Believe this or be banned from the forum with no leniency or warning.

*DO NOT PUT A LINK IN YOUR POST OR IN YOUR SIGNATURE LINE.*

If you want to advertise, you must pay the owners of this forum to do so. 

From now on, only people with permission to advertise and link to their blogs will be allowed to do so. Even golf related material, if linked to as a commercial enterprise, will simply result in your account being banned.

Can I say it any more plainly than that?


----------



## 373

Let's reiterate this in terms easier to understand since a lot of people don't seem to be paying attention.

Do not put links in your signature... Period. If you persist, you will be banned.

Do not put links in your posts. Reread the above. If you persist, you will be banned.

Certain members who provide content have asked permission because links make their contribution easier than doing a copy paste of so much information.

Without permission to post your poll, your tournament notice or your link for whatever your reasons are, innocent or not, it will not be tolerated.

This is a forum to discuss golf. It is for no other reason, least of all to promote what you are selling. 

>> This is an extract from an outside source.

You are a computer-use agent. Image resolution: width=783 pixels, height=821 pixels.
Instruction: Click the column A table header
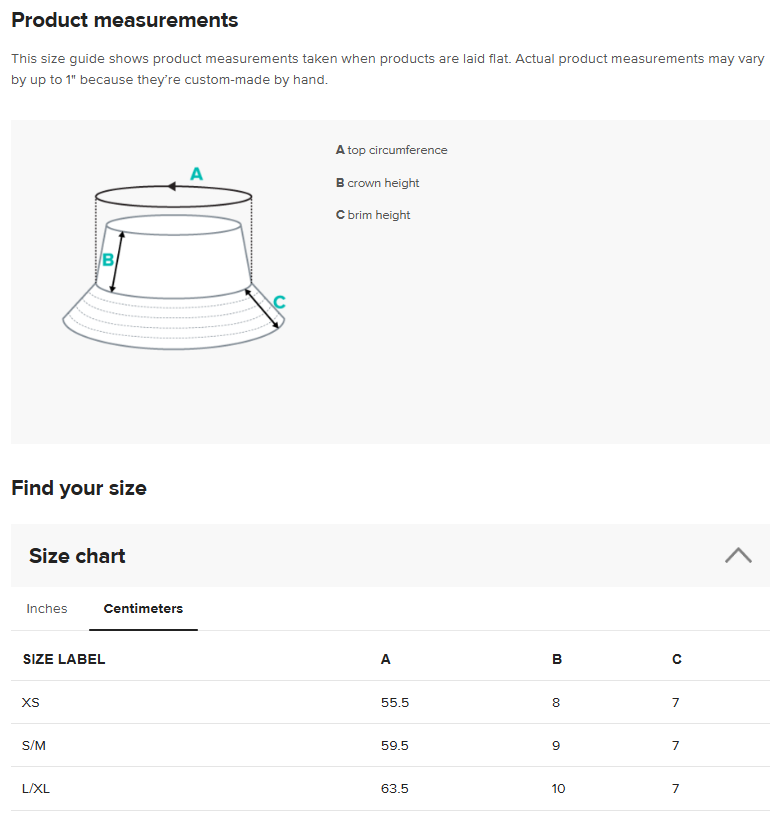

If you want to pay the people who own this forum to advertise in it, that's fine, but I and the other people who watch over it aren't going to put up with the spam and constant links to whatever you are selling.


----------



## Ernie Dimeo

Yeah, i do think these terms and conditions are very useful other wise Forums soon become a place to advertise the Business, instead of discussions.


----------



## 373

We are now set up that I immediately receive an email telling me when anyone posts in this forum, not just in threads I've participated in. Spam is gone within a couple minutes, making it a total waste of time for the spammer. It's been a couple months now and I guess most of the ones advertising television shows and movies have gotten the message when they see their ban notice while they are still online, only a minute after their post.
They have stopped completely in the past couple weeks.


----------